Source passage:
^^^^

There's a reason for that. Under stress, the brain shifts into a pattern of continuous scanning, looking ahead for potential problems and reviewing the past for things that went wrong. This is a protective response, not a character flaw. The problem is that the brain can stay in that mode long after the original source of stress has passed, running the same loop on autopilot.
The Remote Control Method
When you notice your mind caught in an overthinking loop, try this.
First, break state. Clap your hands once sharply, or shift your physical position. Stand up, sit down, change where you are in the room. This helps your mind recognize that something different is about to happen.
Take a few deep easy breaths and, if it’s safe to do so, let your eyes soften or close. Then imagine your thoughts moving in a circle in front of you. They are all there, and they may all be valid. But right now they are all competing for your attention at once, which makes it hard to do anything useful with any of them.
Notice how they’re moving, the speed of them, the direction they’re moving in.

^^^^

Activity: In the overthinking passage, what is the first step of the Remote Control Method? The entries have nothing to do with the overthinking passage.

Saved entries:
^^^^

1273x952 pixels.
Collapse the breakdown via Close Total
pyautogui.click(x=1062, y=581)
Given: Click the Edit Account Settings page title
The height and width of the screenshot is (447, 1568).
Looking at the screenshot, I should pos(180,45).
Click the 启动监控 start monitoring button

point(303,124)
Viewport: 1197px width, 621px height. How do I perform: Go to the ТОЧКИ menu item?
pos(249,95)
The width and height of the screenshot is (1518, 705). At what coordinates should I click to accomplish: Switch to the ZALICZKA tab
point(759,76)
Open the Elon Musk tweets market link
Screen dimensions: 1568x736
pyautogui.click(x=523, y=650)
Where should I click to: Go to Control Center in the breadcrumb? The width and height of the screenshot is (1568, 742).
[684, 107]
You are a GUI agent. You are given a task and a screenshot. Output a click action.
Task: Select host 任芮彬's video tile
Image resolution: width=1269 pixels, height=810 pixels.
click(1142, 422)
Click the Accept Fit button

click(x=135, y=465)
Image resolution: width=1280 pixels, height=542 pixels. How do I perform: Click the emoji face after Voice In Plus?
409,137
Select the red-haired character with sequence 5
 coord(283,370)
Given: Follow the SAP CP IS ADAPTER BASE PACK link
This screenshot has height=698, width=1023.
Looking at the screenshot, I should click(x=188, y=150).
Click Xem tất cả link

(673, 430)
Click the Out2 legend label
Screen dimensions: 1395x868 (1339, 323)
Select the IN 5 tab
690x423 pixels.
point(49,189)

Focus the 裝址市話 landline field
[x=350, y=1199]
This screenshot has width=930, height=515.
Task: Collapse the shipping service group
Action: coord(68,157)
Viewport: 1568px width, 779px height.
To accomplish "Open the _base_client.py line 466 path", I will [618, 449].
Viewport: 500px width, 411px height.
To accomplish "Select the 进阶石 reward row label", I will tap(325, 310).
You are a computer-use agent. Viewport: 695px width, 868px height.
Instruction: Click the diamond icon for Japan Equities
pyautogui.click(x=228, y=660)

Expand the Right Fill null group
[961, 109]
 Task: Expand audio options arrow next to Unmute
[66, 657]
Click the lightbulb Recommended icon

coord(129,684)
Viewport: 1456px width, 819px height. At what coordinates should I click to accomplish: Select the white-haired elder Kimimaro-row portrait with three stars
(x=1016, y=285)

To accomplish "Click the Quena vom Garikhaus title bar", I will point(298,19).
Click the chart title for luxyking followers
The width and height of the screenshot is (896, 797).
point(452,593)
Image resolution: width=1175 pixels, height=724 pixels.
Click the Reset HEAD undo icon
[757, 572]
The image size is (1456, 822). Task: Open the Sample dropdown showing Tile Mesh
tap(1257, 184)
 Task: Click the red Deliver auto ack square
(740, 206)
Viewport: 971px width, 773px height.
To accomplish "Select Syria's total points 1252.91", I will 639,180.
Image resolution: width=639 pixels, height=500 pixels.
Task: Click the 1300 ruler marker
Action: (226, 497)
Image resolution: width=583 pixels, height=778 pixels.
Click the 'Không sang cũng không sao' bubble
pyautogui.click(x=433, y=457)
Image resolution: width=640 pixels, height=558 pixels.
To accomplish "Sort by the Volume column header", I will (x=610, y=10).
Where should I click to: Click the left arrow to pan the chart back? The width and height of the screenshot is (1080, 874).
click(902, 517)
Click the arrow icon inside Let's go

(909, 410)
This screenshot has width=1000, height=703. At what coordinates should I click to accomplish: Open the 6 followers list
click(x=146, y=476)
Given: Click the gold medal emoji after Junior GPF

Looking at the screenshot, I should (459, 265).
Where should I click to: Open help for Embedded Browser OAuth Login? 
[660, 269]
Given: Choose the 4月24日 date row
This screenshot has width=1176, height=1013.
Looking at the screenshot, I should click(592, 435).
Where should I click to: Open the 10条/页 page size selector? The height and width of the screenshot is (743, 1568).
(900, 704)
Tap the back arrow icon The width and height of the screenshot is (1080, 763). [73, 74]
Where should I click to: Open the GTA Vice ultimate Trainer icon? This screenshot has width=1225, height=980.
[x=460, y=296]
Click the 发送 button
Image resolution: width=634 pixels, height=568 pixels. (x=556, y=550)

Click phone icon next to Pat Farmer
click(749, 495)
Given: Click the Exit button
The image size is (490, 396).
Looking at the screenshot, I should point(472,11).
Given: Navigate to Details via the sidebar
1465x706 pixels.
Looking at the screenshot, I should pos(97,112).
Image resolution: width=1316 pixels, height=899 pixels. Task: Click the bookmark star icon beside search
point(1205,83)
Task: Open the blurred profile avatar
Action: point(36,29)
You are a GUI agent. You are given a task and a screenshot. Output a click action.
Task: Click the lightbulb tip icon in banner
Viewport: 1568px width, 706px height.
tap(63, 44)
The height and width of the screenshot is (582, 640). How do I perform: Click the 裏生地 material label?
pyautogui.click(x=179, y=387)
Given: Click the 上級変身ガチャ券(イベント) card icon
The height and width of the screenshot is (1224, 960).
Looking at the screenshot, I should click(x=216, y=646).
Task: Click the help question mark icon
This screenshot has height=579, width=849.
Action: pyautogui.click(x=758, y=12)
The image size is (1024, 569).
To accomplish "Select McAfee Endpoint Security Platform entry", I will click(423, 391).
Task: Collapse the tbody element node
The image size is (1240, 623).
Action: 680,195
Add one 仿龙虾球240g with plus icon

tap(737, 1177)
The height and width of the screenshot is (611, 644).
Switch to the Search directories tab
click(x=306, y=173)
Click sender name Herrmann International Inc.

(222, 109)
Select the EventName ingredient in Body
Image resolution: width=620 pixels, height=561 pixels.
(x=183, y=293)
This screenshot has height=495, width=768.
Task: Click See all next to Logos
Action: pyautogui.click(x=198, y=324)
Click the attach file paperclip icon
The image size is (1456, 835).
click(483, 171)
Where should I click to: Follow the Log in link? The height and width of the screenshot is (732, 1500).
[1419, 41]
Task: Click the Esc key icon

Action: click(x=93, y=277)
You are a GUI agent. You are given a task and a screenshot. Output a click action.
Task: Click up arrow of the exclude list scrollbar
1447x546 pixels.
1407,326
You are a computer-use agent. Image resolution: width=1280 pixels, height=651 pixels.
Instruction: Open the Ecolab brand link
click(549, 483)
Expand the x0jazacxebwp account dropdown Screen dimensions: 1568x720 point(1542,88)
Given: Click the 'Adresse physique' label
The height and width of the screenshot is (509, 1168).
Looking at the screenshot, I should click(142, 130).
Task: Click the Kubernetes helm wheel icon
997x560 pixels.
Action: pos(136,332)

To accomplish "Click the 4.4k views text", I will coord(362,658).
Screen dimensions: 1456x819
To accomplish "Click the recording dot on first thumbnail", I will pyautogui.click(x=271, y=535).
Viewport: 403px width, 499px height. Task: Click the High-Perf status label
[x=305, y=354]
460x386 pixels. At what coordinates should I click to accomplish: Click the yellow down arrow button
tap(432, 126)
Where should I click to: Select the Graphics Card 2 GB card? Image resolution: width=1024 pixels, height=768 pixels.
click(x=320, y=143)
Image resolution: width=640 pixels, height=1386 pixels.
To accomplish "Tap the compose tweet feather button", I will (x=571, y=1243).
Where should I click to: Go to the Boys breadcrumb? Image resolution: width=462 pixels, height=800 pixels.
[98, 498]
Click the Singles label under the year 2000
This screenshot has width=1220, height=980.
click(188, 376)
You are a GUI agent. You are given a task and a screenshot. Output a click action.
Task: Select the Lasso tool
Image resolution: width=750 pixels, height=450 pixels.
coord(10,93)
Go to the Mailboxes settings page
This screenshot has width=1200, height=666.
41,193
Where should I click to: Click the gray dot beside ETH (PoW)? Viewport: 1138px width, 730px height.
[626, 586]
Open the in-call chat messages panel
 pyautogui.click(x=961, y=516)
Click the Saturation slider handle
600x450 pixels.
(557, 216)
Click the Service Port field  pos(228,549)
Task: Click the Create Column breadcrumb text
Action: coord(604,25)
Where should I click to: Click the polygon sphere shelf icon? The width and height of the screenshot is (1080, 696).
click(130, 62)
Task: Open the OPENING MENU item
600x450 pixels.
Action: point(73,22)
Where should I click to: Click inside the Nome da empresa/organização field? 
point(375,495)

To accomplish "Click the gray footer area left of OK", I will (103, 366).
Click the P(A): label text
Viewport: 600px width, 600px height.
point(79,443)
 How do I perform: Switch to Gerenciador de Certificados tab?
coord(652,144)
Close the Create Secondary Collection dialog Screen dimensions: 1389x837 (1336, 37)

^^^^

Worked solution: Break state by clapping your hands once sharply or shifting your physical position.